This version is still in development and is not considered stable yet. For the latest stable version, please use Korvet 0.12.5!

Monitoring

Korvet provides comprehensive monitoring through Spring Boot Actuator and Micrometer.

Health Checks

Korvet exposes health check endpoints:

# Overall health
curl http://localhost:8080/actuator/health

# Liveness probe (for Kubernetes)
curl http://localhost:8080/actuator/health/liveness

# Readiness probe (for Kubernetes)
curl http://localhost:8080/actuator/health/readiness

Metrics

Metrics are exposed in Prometheus format:

curl http://localhost:8080/actuator/prometheus

Available Metrics

Korvet Custom Metrics

  • korvet.produce.messages: Number of messages produced (tags: topic, partition)

  • korvet.produce.latency: Produce request latency histogram (tags: topic, partition)

  • korvet.fetch.messages: Number of messages fetched (tags: topic, partition)

  • korvet.fetch.latency: Fetch request latency histogram (tags: topic, partition)

  • korvet.broker.requests: Kafka API request counts (tags: api_key, result)

  • korvet.storage.redis.operations: Hot Redis operation counts (tags: operation, result)

  • korvet.storage.delta.read.time: Cold Delta read latency (tags: stream, operation, result)

  • korvet.storage.tiered.read_path: Tiered read-path decisions (tags: operation, tier, result)

  • korvet.runtime.service.running: Broker and archiver runtime state (tag: module)

  • korvet.errors: Number of errors (tags: operation, error_type)

See Metrics Reference for the full module-by-module catalog.

JVM and System Metrics

Standard JVM and system metrics from Micrometer:

  • jvm.memory.used: JVM memory used

  • jvm.memory.max: JVM maximum memory

  • jvm.gc.pause: Garbage collection pause time

  • jvm.threads.live: Live threads

  • process.cpu.usage: Process CPU usage

  • system.cpu.usage: System CPU usage

  • system.load.average.1m: System load average

Prometheus Configuration

Add Korvet to your Prometheus scrape config:

scrape_configs:
  - job_name: 'korvet'
    static_configs:
      - targets: ['korvet:8080']
    metrics_path: '/actuator/prometheus'

Monitoring Stack Setup

A complete monitoring stack with Prometheus and Grafana is available in the korvet-dist observability directory.

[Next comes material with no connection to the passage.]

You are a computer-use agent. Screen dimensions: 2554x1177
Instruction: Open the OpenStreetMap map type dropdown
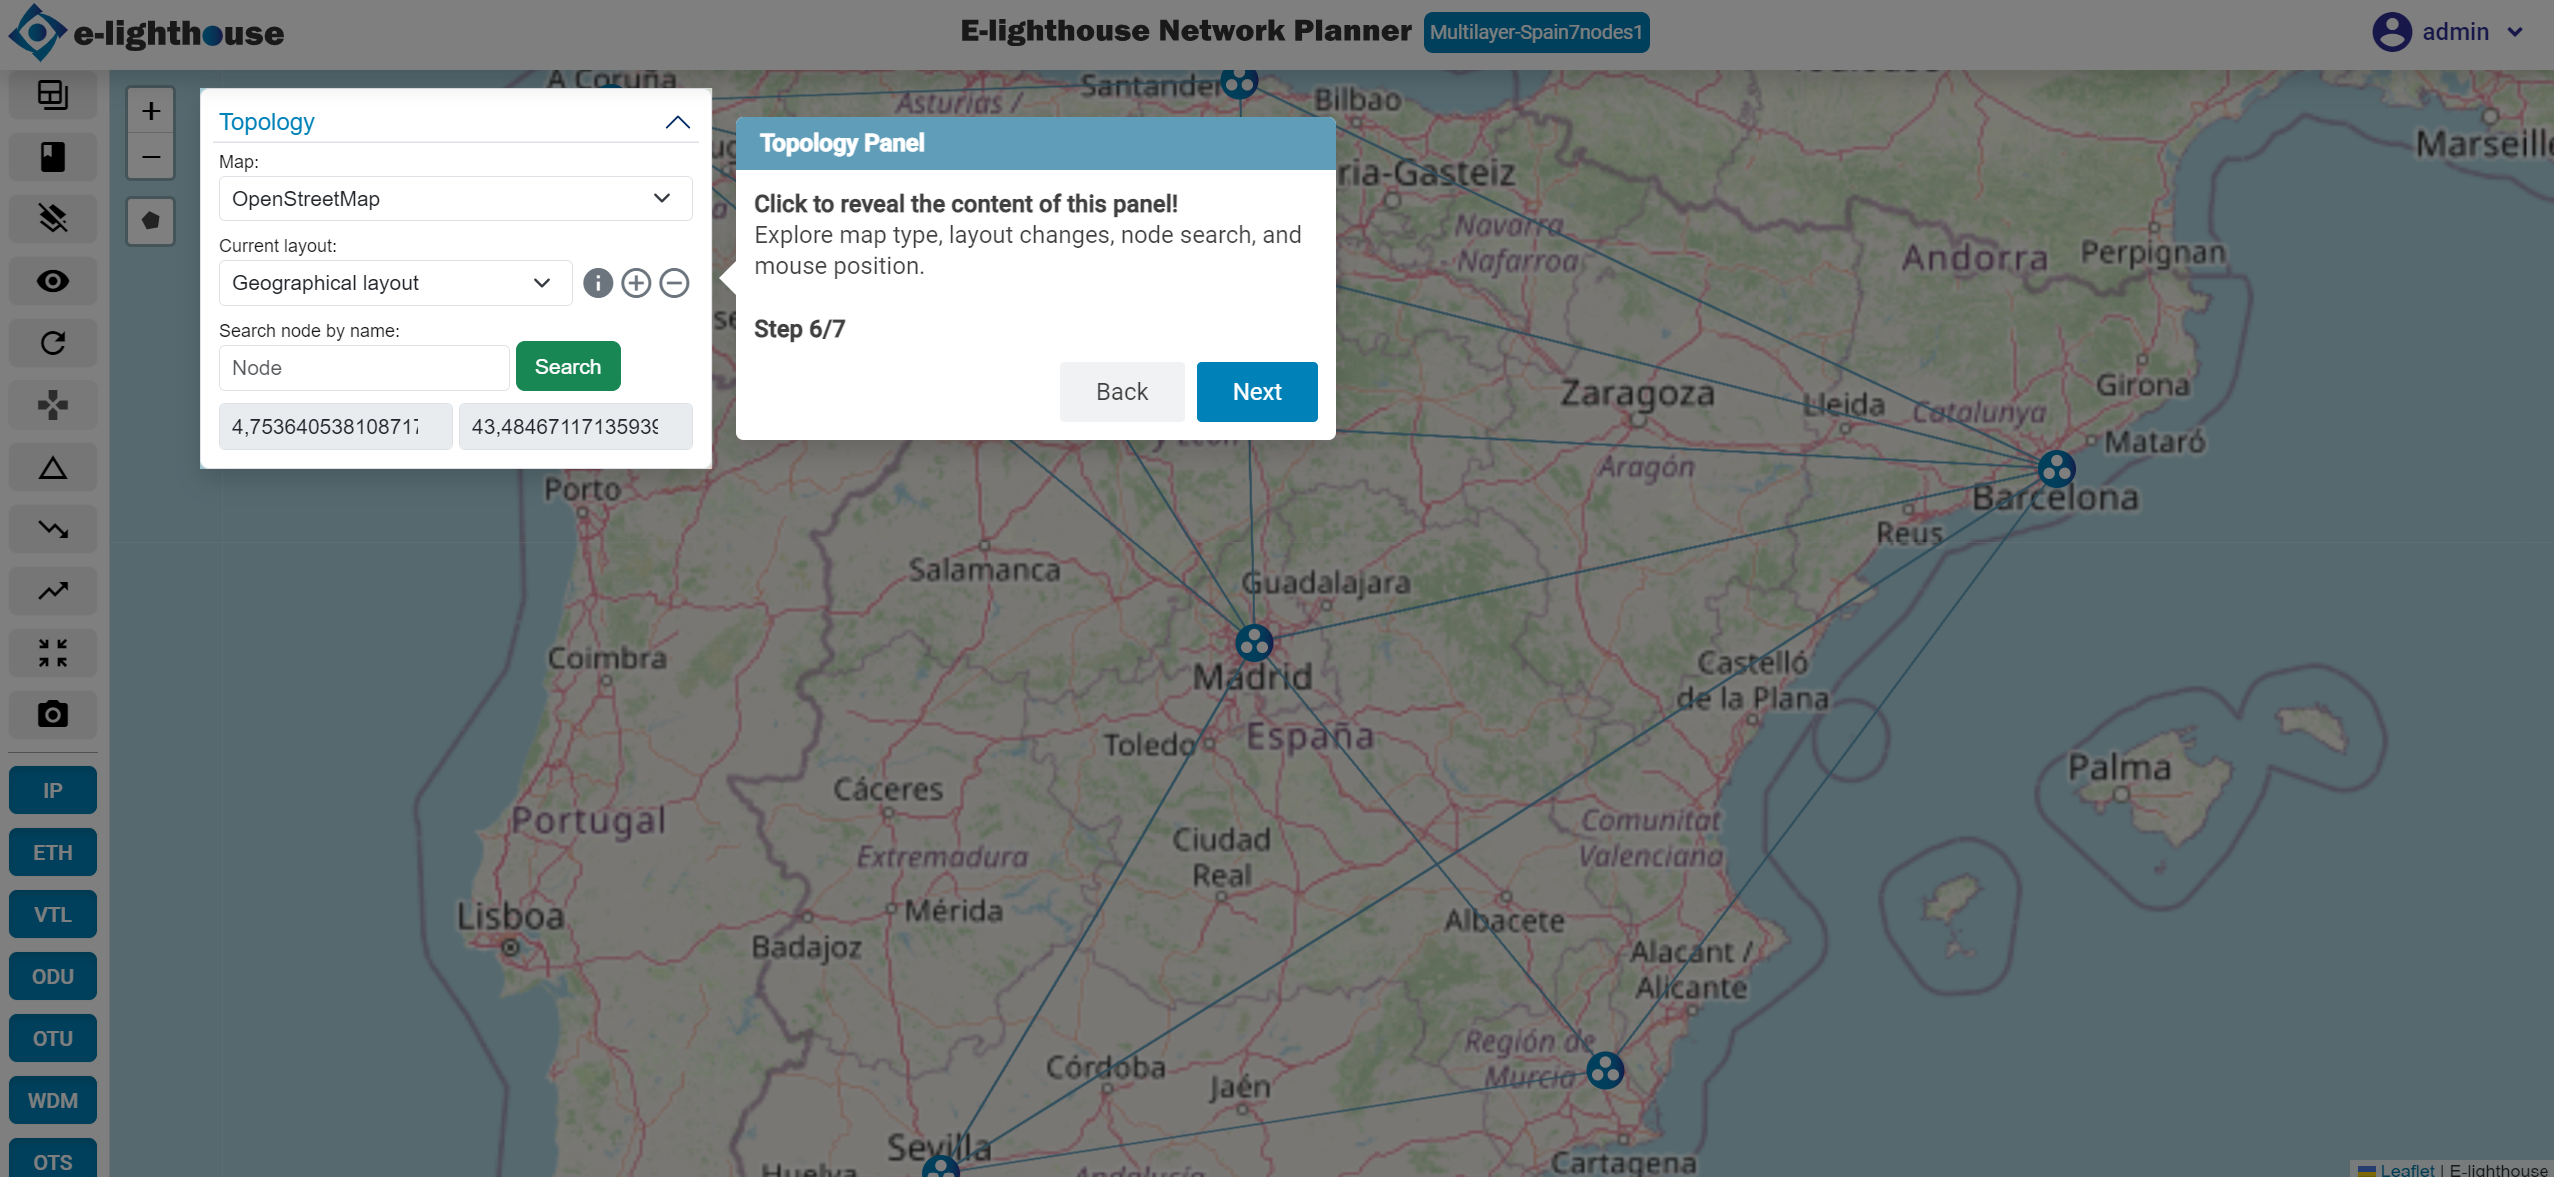pos(455,199)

Quick Start with Docker Compose

The easiest way to set up monitoring is to include the observability stack in your docker-compose.yml:

include:
  - path/to/korvet-dist/observability/docker-compose.yml

services:
  redis:
    image: redis:8.6
    ports:
      - "6379:6379"

  korvet:
    image: redisfield/korvet:latest
    ports:
      - "9092:9092"
      - "8080:8080"
    environment:
      - KORVET_REDIS_HOST=redis
      - KORVET_REDIS_METRICS_ENABLED=true
    depends_on:
      - redis

This automatically adds:

  • Prometheus on port 9090 - Metrics collection and storage

  • Grafana on port 3000 - Pre-configured dashboard for Korvet metrics

Accessing the Dashboard

  1. Start your services:

    docker compose up -d
  2. Open Grafana at http://localhost:3000

  3. The Korvet dashboard loads automatically (no login required)

Dashboard Features

The pre-built Grafana dashboard visualizes:

  • Message Rates: Real-time produce/fetch rates using irate() for instant metrics

  • Latency Percentiles: P50, P95, P99 for produce and fetch operations

  • Throughput: Ingress and egress bytes/sec

  • Redis Metrics: Command rates, latency percentiles (when korvet.redis.metrics.enabled=true)

  • JVM Metrics: Heap memory, GC pauses, thread count

  • System Metrics: CPU usage, load average, disk space

The dashboard defaults to a 5-minute time range with 5-second auto-refresh for real-time monitoring.

Standalone Setup

For production deployments, see the observability README for:

  • Prometheus configuration examples

  • Grafana datasource and dashboard provisioning

  • Customizing the dashboard

Alerting

Set up alerts for:

Korvet-Specific Alerts

  • High produce latency: p99 > 100ms

  • High fetch latency: p99 > 50ms

  • Broker request error spike: error results or korvet.broker.request.failures > 1% of requests

  • Redis pool contention: sustained korvet.storage.redis.pool.pending growth or pool timeout rate

  • Archiver handoff/ack issues: non-zero korvet.storage.tiered.archiver.ack_mismatch

  • No produce activity: No messages produced in 5 minutes (if expected)

System Alerts

  • Memory pressure: JVM heap > 80%

  • High GC activity: Frequent or long GC pauses

  • High CPU usage: Process CPU > 80%

Logging

See Logging for log-based monitoring.